→ **EXERCISE OBJECTIVE**
Find the word "Open" in the records below. List each line containing it.

INFORMATION SHOWN section start

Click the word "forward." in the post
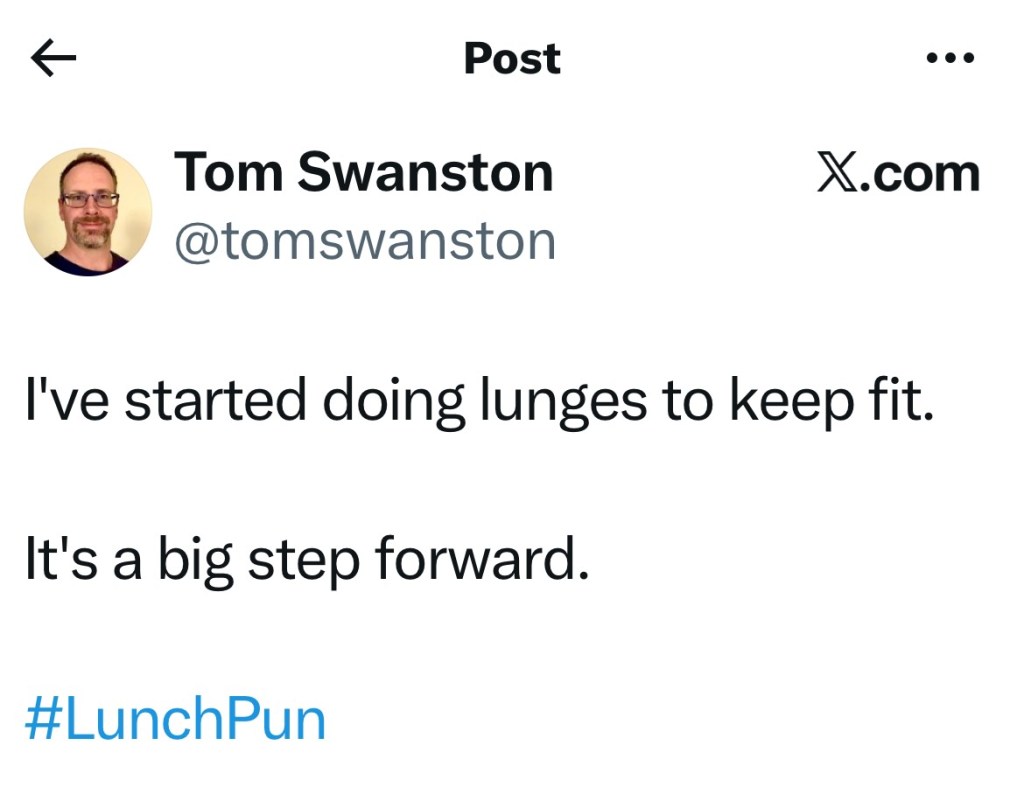1024x808 pixels. click(x=480, y=561)
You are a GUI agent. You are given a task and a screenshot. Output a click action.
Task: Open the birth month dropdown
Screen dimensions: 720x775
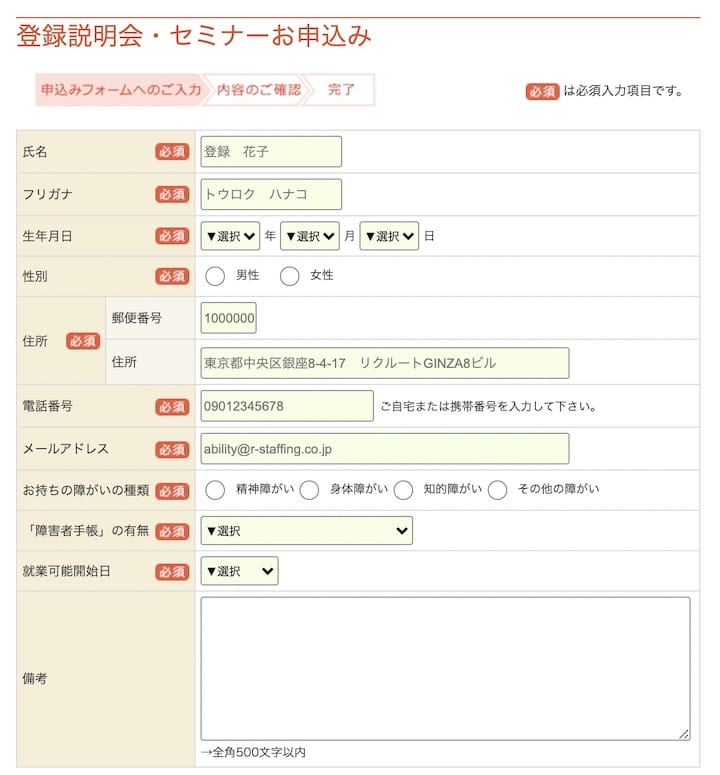310,236
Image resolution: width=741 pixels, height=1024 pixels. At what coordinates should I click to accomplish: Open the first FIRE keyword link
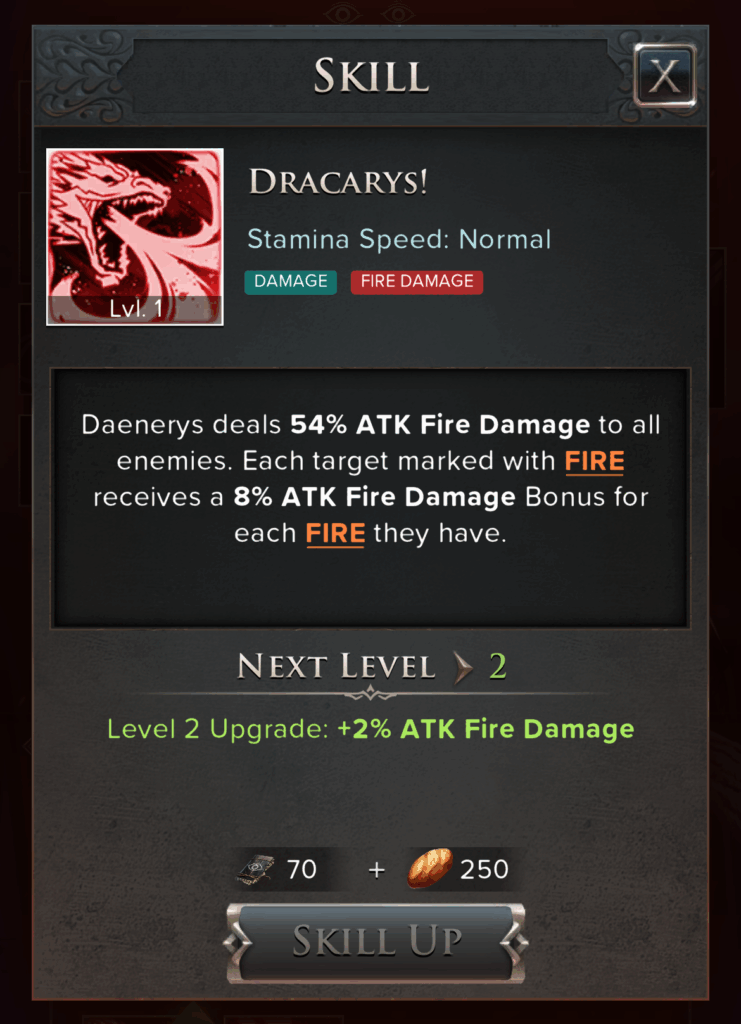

INFORMATION SHOWN section end

→ **TASK RESPONSE**
Task: Open the birth month dropdown
Image resolution: width=741 pixels, height=1024 pixels. At what coordinates should I click to accomplish: Open the first FIRE keyword link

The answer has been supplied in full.